Patiënten dienen intranasale corticosteroïden vaak niet op de juiste wijze toe en hun therapietrouw laat vaak te wensen over. Daarom moet voorlichting over juist gebruik van corticosteroïdneussprays in de praktijk net zoveel aandacht krijgen als bij inhalatiemedicatie. Dit artikel biedt handvatten daarvoor.
Samenvatting
Veel patiënten hebben moeite om behandeling met intranasale corticosteroïden langdurig vol te houden. In dit artikel geven wij adviezen over hoe de toedieningstechniek en de therapietrouw bij gebruik van corticosteroïdneussprays kan worden verbeterd.
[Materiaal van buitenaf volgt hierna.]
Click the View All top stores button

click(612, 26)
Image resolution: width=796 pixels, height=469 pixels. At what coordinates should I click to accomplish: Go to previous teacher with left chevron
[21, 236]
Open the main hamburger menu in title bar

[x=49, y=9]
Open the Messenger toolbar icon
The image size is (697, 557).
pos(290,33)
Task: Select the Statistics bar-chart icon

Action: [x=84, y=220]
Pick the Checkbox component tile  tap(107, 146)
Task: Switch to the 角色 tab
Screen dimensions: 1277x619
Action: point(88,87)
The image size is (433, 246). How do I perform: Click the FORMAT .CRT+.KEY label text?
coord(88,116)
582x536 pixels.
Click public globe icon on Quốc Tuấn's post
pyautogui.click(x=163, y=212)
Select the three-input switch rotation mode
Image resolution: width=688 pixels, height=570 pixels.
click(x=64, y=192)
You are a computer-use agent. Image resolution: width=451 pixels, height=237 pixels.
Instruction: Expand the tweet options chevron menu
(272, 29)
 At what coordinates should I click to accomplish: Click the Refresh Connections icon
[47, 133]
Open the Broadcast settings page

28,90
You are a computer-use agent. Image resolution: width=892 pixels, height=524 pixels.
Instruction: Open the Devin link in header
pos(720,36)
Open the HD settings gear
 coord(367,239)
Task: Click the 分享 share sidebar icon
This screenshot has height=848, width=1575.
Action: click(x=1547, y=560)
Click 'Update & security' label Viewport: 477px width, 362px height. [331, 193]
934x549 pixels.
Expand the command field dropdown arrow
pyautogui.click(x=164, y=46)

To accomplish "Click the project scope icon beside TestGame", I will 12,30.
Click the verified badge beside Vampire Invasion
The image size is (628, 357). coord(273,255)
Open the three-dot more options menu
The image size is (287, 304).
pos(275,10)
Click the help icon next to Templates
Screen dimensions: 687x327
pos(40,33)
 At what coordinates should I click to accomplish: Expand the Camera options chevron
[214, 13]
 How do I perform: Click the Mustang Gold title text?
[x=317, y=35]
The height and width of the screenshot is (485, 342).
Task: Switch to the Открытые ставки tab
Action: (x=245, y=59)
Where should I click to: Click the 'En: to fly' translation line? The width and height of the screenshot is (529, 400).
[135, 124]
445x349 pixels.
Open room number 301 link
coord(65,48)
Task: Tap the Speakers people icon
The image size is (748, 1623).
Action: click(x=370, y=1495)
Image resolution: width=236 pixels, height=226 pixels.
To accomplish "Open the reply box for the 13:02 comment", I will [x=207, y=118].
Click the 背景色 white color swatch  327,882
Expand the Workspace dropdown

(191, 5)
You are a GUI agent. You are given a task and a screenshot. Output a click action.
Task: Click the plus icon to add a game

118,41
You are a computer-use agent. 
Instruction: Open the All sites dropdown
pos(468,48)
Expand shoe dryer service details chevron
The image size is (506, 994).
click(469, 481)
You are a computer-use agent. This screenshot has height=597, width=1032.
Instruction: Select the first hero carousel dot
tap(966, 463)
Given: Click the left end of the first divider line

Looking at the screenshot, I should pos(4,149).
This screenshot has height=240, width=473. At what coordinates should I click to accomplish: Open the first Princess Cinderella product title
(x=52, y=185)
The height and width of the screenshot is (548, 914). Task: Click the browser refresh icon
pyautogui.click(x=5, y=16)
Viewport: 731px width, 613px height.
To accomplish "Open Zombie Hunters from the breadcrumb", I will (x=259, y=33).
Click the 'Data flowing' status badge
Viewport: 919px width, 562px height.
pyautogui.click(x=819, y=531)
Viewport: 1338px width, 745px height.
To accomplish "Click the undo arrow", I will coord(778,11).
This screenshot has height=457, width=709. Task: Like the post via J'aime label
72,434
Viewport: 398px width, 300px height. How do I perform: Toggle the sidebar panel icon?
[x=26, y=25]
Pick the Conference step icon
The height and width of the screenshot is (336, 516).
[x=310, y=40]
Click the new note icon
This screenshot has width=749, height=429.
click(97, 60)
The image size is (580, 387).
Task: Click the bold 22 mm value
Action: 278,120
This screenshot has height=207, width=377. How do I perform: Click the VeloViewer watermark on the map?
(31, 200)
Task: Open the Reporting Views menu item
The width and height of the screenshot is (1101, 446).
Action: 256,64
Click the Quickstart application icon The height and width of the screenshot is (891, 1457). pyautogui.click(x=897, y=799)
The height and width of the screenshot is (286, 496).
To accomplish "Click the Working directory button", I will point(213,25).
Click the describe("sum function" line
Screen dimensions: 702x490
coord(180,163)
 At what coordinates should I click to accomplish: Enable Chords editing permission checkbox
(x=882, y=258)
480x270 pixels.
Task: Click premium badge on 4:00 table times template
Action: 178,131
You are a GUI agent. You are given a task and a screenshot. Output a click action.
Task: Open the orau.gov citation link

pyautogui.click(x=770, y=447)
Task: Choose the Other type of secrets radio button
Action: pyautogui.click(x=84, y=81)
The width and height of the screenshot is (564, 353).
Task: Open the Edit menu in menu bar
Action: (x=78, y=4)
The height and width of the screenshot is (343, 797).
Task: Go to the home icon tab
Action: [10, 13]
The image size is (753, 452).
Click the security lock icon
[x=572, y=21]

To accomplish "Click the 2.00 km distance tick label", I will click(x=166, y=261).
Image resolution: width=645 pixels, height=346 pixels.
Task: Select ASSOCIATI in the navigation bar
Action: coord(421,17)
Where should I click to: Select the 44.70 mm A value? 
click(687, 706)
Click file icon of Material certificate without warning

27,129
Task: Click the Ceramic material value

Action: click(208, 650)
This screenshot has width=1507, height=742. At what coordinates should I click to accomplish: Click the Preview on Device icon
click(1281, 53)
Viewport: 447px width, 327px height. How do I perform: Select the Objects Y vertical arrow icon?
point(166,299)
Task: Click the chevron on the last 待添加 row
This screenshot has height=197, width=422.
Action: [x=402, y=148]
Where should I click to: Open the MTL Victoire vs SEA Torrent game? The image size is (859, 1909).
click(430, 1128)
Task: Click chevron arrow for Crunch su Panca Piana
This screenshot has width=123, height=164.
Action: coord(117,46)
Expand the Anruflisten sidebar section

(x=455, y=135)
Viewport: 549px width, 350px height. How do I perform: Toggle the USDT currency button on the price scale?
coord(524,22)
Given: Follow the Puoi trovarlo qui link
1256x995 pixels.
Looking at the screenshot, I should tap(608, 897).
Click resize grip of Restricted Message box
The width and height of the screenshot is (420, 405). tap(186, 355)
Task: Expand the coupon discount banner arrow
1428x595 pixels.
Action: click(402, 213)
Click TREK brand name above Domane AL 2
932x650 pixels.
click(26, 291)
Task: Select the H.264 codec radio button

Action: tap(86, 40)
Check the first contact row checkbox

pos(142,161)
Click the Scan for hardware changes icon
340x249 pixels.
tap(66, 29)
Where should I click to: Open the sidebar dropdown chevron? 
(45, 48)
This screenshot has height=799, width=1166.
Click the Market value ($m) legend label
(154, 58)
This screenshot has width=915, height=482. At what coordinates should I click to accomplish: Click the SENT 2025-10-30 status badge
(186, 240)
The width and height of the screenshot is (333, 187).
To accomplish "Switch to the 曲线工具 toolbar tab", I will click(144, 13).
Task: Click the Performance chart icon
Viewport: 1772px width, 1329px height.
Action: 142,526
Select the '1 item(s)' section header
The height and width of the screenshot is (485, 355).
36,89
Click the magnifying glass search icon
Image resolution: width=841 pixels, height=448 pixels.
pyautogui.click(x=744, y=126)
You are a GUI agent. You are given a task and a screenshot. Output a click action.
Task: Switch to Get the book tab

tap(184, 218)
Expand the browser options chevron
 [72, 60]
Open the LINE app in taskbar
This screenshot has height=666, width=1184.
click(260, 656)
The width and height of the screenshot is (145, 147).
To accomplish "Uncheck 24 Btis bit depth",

Bespreek de therapietrouw en het te verwachten behandeleffect met de patiënt voorafgaand aan de behandeling. Licht de patiënt voor over de juiste toedieningswijze aan de hand van het protocol van de Long Alliantie Nederland. Het is belangrijk om deze toedieningsinstructie te herhalen. Spreek daarom met andere zorgverleners af wie de instructies geeft. Neem in de standaardwerkwijze ook een evaluatie op van de gebruikte toedieningstechniek.
Intranasale corticosteroïden kunnen lokale bijwerkingen geven, maar ook ernstigere systemische bijwerkingen. Neusbloedingen zijn een veelvoorkomende, niet-ernstige lokale bijwerking. Een neusbloeding is geen reden om de behandeling direct te stoppen. Beoordeel het effect van intranasale corticosteroïden na circa 6 weken. Bij onvoldoende effect kan het corticosteroïd worden gecombineerd met een antihistaminicum. Wanneer dat geen soelaas biedt, kan de patiënt vanuit de eerste lijn worden verwezen naar de kno-arts, allergoloog of kinderarts of -allergoloog.